- Artist's sketch of the PAGCOR Tower

General information
- Status: Never built
- Type: Observation
- Architectural style: Modern
- Location: Parañaque, Metro Manila, Philippines
- Coordinates: 14°31′12″N 120°58′39″E﻿ / ﻿14.5198631°N 120.97754°E
- Cost: $1 billion
- Owner: Philippine Amusement and Gaming Corporation

Height
- Antenna spire: 650 or 655 m (2,133 or 2,149 ft)

Design and construction
- Developer: Genting Berhad

= PAGCOR Tower =

Proposed observation tower in Manila, Philippines

The PAGCOR Tower was a proposed 650 or 655 m tall observation tower near Manila Bay in Parañaque, Metro Manila, Philippines. The tower was envisioned as a centerpiece of the now opened Pagcor City (or Entertainment City Manila), an integrated leisure area comprising hotels, shopping malls, convention centers, and casinos. If constructed, it would have ranked among the tallest towers globally.

The concept for the tower was developed by Malaysian conglomerate Genting Berhad, which aimed to create a landmark attraction for the area.

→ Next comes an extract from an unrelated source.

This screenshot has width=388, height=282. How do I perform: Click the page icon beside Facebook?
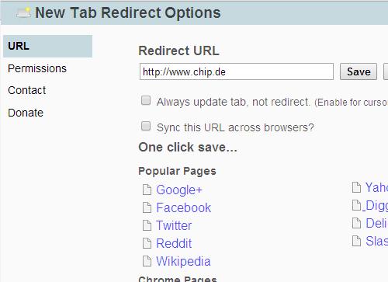pos(147,207)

The project was conceptualized during the administration of Pagcor chairman Efraim Genuino. However, in 2010, after the appointment of Cristino Naguiat as chairman, it was reported that the project was under review. Naguiat indicated that plans for the tower and other projects "would likely be scrapped," despite continued development efforts in Entertainment City.